** Prompt **
Transcribe the stretch of entries below from the line with "Nimród (941, 426)" through the line with "workshop (287, 2350)", exactly and with both ends included; leave out all other lines.

(Dataset Opens)

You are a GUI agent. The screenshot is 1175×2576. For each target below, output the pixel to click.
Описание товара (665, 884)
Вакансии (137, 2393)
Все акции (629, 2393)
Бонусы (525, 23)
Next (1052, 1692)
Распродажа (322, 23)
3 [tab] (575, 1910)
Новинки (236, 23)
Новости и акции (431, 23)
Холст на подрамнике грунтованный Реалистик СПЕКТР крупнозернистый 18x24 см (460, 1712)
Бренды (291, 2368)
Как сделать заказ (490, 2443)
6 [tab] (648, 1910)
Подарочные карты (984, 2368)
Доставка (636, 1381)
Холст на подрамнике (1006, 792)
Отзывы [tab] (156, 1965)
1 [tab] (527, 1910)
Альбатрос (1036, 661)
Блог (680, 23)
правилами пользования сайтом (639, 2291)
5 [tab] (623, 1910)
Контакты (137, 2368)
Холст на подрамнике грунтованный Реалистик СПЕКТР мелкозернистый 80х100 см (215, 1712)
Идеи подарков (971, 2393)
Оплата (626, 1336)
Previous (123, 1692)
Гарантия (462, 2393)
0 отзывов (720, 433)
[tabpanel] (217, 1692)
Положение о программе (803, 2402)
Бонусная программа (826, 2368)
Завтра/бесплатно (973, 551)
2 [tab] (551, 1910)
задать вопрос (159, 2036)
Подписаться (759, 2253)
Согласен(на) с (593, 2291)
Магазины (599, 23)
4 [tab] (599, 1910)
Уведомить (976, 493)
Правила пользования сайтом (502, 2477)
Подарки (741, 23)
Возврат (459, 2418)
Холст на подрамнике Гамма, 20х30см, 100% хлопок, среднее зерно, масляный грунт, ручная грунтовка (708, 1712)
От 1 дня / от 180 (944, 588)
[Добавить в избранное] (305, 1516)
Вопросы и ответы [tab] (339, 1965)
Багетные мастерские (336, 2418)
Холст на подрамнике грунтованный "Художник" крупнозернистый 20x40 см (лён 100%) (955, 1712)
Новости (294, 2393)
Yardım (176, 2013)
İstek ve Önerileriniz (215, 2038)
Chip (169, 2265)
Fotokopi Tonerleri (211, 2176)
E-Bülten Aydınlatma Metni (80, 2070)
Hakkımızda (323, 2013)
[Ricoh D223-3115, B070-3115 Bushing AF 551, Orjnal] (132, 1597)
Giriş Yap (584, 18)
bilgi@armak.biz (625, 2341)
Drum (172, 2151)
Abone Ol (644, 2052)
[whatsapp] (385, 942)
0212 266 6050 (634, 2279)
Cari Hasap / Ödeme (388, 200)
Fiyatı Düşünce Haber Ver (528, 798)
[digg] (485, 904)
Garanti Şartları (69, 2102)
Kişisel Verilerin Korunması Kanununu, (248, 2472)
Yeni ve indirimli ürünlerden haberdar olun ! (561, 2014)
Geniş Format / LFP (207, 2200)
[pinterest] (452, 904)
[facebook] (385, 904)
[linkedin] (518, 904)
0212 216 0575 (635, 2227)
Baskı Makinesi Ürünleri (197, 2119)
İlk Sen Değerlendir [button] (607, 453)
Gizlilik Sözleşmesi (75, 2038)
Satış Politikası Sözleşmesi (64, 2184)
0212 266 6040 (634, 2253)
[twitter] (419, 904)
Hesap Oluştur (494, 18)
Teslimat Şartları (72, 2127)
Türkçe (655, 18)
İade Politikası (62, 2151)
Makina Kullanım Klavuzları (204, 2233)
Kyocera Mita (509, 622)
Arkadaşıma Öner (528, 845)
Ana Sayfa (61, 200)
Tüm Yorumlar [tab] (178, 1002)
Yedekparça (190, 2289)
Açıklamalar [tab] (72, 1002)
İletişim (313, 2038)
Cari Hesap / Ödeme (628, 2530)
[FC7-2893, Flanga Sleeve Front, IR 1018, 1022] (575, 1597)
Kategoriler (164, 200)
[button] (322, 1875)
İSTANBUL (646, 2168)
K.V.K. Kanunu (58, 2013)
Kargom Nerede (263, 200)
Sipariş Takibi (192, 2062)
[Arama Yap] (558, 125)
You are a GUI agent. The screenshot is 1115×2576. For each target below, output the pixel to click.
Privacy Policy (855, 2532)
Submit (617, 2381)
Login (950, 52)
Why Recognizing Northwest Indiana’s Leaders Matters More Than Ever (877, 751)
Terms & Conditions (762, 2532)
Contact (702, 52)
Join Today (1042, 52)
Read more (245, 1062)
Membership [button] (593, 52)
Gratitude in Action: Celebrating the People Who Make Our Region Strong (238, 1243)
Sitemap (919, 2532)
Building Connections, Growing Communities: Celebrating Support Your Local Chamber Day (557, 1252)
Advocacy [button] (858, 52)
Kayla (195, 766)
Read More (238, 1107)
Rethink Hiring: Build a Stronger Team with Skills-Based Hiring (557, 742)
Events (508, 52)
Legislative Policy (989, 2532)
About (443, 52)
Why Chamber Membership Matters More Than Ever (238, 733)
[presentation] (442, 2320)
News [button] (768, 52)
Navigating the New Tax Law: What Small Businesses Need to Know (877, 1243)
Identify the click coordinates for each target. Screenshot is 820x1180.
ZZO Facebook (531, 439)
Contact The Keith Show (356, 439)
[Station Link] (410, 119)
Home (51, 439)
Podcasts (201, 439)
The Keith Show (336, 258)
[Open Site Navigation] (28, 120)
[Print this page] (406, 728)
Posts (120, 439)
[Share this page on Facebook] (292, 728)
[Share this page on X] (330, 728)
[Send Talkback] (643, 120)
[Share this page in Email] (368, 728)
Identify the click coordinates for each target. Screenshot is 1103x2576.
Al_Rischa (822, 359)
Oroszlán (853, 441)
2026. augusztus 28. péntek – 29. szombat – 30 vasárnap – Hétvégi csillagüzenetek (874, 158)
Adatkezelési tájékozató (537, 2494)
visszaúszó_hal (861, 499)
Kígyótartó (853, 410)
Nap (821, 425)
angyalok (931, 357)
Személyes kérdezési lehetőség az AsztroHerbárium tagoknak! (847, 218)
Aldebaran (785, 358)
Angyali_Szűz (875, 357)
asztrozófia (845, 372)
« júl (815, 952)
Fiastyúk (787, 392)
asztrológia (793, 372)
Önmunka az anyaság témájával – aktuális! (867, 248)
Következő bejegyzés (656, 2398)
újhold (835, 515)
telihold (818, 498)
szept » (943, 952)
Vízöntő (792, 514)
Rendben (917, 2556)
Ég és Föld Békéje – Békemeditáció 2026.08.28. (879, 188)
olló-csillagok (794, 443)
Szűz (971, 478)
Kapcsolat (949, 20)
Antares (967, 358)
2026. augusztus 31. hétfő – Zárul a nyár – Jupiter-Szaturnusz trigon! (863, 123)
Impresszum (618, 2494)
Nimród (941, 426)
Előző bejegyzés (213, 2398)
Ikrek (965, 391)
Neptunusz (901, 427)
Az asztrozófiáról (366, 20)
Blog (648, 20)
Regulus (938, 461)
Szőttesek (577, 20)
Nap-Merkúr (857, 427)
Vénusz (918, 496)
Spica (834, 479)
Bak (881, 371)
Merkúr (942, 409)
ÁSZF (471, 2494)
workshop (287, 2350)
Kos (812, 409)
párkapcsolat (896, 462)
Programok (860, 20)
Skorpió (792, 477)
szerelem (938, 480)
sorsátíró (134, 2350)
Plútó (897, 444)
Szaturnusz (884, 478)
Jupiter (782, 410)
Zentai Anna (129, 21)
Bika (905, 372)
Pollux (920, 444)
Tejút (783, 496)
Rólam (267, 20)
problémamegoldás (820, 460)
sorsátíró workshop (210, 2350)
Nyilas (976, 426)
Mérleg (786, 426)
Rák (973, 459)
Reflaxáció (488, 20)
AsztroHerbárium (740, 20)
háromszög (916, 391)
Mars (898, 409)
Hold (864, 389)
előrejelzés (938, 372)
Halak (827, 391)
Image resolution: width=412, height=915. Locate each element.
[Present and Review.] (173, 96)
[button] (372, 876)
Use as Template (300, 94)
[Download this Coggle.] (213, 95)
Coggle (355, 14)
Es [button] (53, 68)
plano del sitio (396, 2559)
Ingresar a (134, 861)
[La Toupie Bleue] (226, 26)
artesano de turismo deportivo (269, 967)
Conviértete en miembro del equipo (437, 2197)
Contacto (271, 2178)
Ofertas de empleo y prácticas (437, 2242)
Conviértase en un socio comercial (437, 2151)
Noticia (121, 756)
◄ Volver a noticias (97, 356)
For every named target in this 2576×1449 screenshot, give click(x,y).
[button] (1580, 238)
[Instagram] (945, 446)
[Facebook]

(Dataset Closes)

** Task solution **
Nimród (941, 426)
Előző bejegyzés (213, 2398)
Ikrek (965, 391)
Neptunusz (901, 427)
Az asztrozófiáról (366, 20)
Blog (648, 20)
Regulus (938, 461)
Szőttesek (577, 20)
Nap-Merkúr (857, 427)
Vénusz (918, 496)
Spica (834, 479)
Bak (881, 371)
Merkúr (942, 409)
ÁSZF (471, 2494)
workshop (287, 2350)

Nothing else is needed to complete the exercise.